Is popular culture destined for extinction?
Advertising has always been a part of the culture industry. The driving force and holy grail of the culture industry has always been mass appeal. As the culture industry digitises, virtualises and hyper-personalises, becoming obsessed with segmentation and tailored messages: will there be any cultural experience that we all share?
Popular culture changes continually, at any given time it can be identified through the dominant (most popular) cultural objects: sport, films, songs, books, news stories, people, events, ideas. Mass media has been the driving force of popular culture for many decades and traditional mass media is in decline. Facebook is a medium that reaches the masses, but it must not be confused with traditional mass media because, on Facebook, each individual’s experience is unique. Sharing may be at the heart of social media, but paradoxically, it deprives us of a shared experience. In the past, it was common to ask, ‘Have you read the newspaper today?’ now, it is meaningless to ask, ‘Have you seen the newsfeed today?’.
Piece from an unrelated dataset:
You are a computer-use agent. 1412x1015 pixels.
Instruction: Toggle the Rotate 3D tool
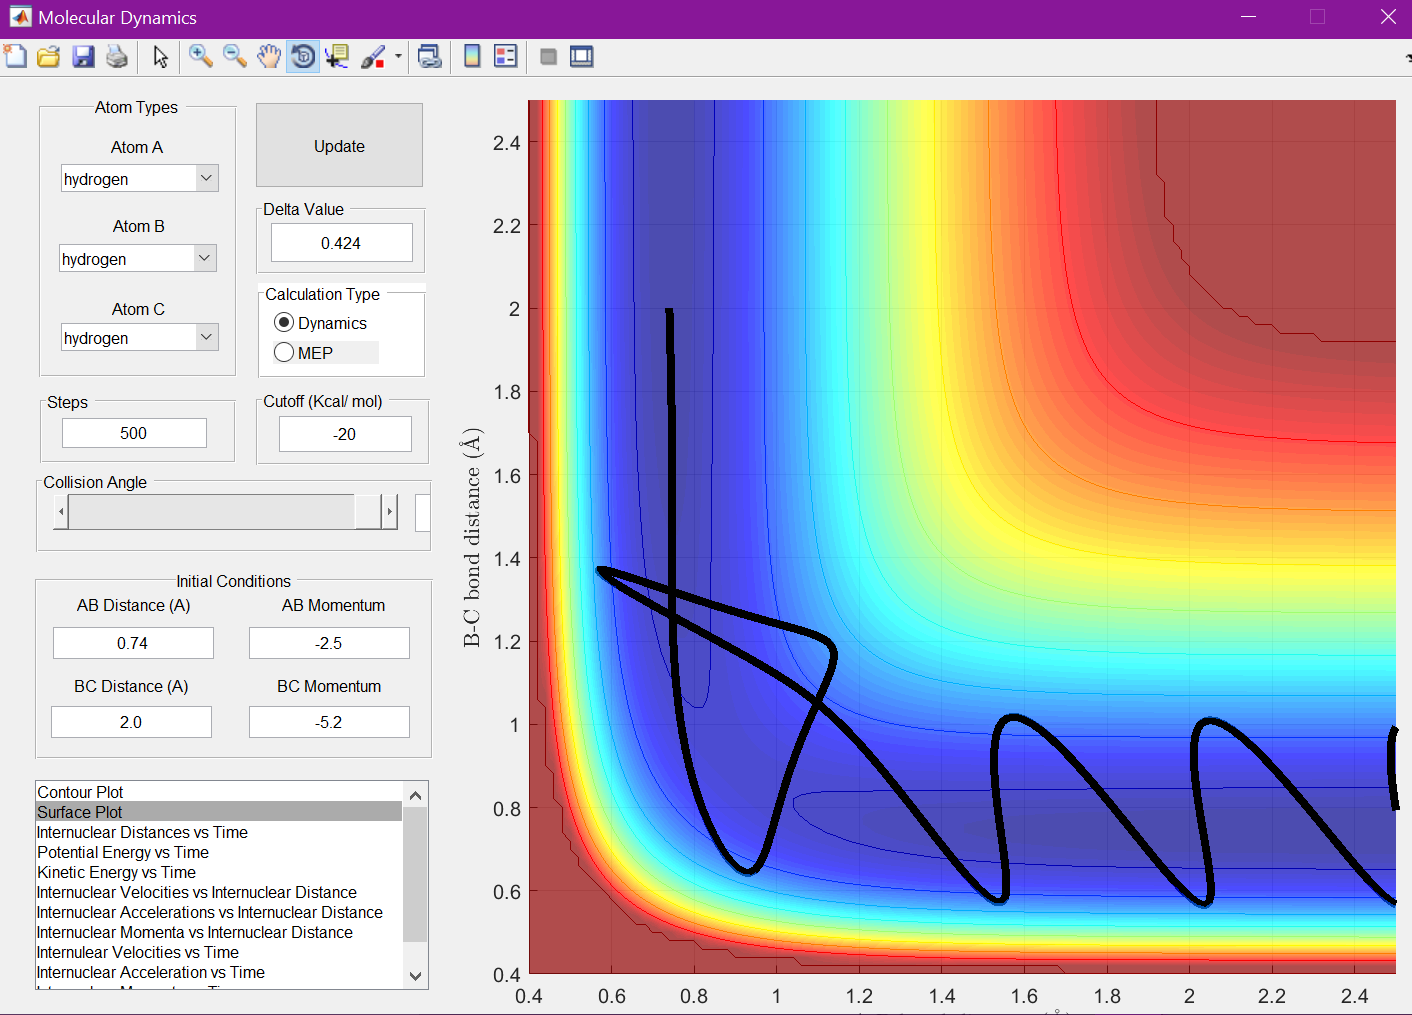[x=303, y=57]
Highly personalised media, tailored to our preferences, make for compelling user experiences. They have also facilitated self-referential communities, or tribes, to form around specific cultural interests and styles. Popular culture is slowly disappearing, giving way to tribe culture. How far this will progress remains to be seen. In ten or twenty years, will there be a cultural object we all recognise? Will there be a version of reality we all agree on? If not (and the lumbering beasts of popular culture follow the dinosaurs into extinction), will brands devolve from a relatively small number of massive entities into a multitude of nimble creatures, more adept at filling evolutionary niches?
A brand is more than a product or service. It is a signifier, an indicator of identity - it is a part of culture. If popular culture fragments to the point where we have no shared touchpoints, what will become of brands? Compared with a couple of decades ago, brands are, in a cultural sense, increasingly political - they focus on purpose and values more than ever before. The philosopher and sociologist Theodor Adorno wrote: “The triumph of advertising in the culture industry is that consumers feel compelled to buy and use its products even though they see through them.” Maybe the future of brands, and advertising’s final triumph, will be to survive as the last vestige of popular culture.